Preparation and attention to detail are two of the key differentiators between success and failure when it comes to lighting a fire outdoors.
Many people rush to achieve a flame, only to have insufficient or poorly prepared kindling and larger fuel.
The key is to spend sufficient time gathering the materials you need, making sure they are in the right condition – not too wet, soft, punky, knotty, etc., as relevant to the method being used – and gathering enough of them.
Once you have enough materials and they are all prepared you are in the best position to achieve a fire.
In some situations you will actually achieve a fire with sub-optimal preparation.
BUT when a fire really counts, the conditions are often the most difficult. It pays dividends to practice your techniques before you ever find yourself in a situation where it is critical to achieve a fire.
Plus, in difficult situations, you tend to do what you’ve done in training.
Make sure you are training correctly.
Don’t take short-cuts.
Further, if you have trained in techniques and you know they work in varied circumstances, then you have full confidence in the technique and your ability to apply it when you come to depend upon it.
At the end of our Elementary Wilderness Bushcraft courses, we have a series of self-assessed challenges against which course participants can apply their skills.
Below is a video of one of these challenges – to light a fire using only wood that has been split out from rounds of dead, standing timber. The hearth, feathersticks, splints and larger fuel are all produced using a Mora Companion knife.
To test whether the fire is sustainable, students have to use their fire to boil a litre of water.

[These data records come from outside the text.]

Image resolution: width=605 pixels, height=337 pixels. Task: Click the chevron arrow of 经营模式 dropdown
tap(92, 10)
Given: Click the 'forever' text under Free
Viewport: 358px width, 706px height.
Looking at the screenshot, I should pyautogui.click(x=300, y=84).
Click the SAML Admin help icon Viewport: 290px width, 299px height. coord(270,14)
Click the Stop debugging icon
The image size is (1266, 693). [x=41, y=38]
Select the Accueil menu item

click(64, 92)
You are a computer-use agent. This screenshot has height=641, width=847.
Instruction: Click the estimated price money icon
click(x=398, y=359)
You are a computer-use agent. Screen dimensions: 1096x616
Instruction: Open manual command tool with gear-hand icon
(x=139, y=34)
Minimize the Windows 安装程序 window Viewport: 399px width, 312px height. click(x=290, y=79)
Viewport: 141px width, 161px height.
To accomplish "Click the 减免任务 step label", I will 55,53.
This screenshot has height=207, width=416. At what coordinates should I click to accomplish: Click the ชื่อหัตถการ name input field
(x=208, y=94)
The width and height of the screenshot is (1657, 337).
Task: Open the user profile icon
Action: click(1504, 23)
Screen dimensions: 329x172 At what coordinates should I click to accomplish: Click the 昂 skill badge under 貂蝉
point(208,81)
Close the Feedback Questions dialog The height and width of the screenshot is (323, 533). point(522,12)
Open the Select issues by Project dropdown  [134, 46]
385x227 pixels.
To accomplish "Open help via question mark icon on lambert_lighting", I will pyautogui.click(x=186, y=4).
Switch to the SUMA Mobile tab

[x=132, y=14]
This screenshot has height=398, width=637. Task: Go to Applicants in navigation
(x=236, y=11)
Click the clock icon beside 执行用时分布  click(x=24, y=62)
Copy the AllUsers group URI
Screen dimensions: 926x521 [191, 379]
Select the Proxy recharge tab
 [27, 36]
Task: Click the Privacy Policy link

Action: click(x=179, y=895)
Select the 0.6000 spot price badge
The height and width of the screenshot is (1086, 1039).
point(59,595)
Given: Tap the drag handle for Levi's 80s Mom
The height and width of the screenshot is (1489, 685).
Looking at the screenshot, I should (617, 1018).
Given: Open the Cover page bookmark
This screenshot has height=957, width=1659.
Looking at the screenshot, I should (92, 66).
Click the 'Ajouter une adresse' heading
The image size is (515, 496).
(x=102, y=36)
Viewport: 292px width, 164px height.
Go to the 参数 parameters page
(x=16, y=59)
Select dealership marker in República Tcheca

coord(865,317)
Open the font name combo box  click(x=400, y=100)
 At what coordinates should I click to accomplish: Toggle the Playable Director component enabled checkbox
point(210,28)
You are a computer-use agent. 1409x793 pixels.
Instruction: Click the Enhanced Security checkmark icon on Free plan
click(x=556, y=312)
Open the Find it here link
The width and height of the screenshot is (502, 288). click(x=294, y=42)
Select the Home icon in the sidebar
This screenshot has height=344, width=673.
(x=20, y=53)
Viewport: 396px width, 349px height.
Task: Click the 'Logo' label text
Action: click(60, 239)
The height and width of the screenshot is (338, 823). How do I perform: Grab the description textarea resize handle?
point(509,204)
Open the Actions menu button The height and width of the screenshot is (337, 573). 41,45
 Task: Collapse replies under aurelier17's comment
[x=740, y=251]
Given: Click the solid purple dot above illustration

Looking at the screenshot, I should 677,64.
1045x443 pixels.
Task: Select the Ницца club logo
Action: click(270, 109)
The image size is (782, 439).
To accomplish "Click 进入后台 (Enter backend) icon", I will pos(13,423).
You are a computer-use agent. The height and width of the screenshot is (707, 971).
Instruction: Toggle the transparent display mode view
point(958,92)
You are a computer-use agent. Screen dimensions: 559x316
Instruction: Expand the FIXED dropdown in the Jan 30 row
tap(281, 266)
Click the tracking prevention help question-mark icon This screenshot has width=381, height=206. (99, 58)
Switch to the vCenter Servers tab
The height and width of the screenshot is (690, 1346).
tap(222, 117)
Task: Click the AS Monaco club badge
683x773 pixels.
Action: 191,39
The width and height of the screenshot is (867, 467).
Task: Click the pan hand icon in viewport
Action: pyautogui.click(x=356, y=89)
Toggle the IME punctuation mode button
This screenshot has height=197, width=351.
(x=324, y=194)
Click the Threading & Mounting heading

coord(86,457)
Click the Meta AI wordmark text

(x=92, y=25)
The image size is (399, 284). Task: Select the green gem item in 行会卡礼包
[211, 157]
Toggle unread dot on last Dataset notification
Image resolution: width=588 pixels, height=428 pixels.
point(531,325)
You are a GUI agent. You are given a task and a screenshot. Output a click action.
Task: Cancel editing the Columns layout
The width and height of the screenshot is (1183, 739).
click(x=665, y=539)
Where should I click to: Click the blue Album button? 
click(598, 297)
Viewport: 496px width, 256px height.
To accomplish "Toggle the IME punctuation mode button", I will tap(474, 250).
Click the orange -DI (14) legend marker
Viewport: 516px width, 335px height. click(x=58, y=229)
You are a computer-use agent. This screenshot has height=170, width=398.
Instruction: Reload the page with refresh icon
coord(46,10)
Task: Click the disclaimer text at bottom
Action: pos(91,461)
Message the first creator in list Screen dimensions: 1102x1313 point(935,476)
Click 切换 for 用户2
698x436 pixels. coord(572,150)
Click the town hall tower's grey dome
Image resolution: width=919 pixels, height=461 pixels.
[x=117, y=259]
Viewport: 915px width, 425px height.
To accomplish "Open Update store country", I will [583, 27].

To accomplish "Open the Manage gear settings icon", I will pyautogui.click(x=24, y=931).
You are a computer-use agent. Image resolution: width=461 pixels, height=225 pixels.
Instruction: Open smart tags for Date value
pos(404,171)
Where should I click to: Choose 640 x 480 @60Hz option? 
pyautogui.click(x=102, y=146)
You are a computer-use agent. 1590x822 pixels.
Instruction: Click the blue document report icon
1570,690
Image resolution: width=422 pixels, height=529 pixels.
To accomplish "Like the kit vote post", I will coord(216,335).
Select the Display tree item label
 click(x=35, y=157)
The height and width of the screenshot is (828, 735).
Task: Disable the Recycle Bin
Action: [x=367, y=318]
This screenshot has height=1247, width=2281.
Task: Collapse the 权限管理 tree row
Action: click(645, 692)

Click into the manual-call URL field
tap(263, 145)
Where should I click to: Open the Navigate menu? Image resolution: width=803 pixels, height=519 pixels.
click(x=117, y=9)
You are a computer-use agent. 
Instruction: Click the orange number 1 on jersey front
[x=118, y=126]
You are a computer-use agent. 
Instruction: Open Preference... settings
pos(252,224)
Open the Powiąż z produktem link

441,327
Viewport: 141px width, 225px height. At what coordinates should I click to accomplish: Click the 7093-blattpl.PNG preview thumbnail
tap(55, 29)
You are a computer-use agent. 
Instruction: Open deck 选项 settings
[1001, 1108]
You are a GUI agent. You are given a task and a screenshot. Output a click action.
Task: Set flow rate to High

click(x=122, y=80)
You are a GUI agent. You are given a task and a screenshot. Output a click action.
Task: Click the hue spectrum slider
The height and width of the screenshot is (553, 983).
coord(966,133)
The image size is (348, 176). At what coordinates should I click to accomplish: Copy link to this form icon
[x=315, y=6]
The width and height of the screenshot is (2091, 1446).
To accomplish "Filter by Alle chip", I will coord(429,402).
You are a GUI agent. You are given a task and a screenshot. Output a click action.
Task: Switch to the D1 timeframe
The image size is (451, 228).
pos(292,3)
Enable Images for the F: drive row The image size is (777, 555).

Below is a short section of footage of one of our course students lighting their fire. The aim is to do this with one match. Steve, the student in this film has prepared well and pays attention to detail in several key areas.
Watch to find out more…
He’s cleared the ground, prepared his fuel, put down a hearth, arranged a lay of feather-sticks, pre-positioned his pot-hanger, waits for the matchstick to take from the head, shields the match, lights his feathersticks in several places, keeps the firelighting device off the ground so it is not lost, then proceeds to build up his fire by adding progressively larger, well-prepared fuel.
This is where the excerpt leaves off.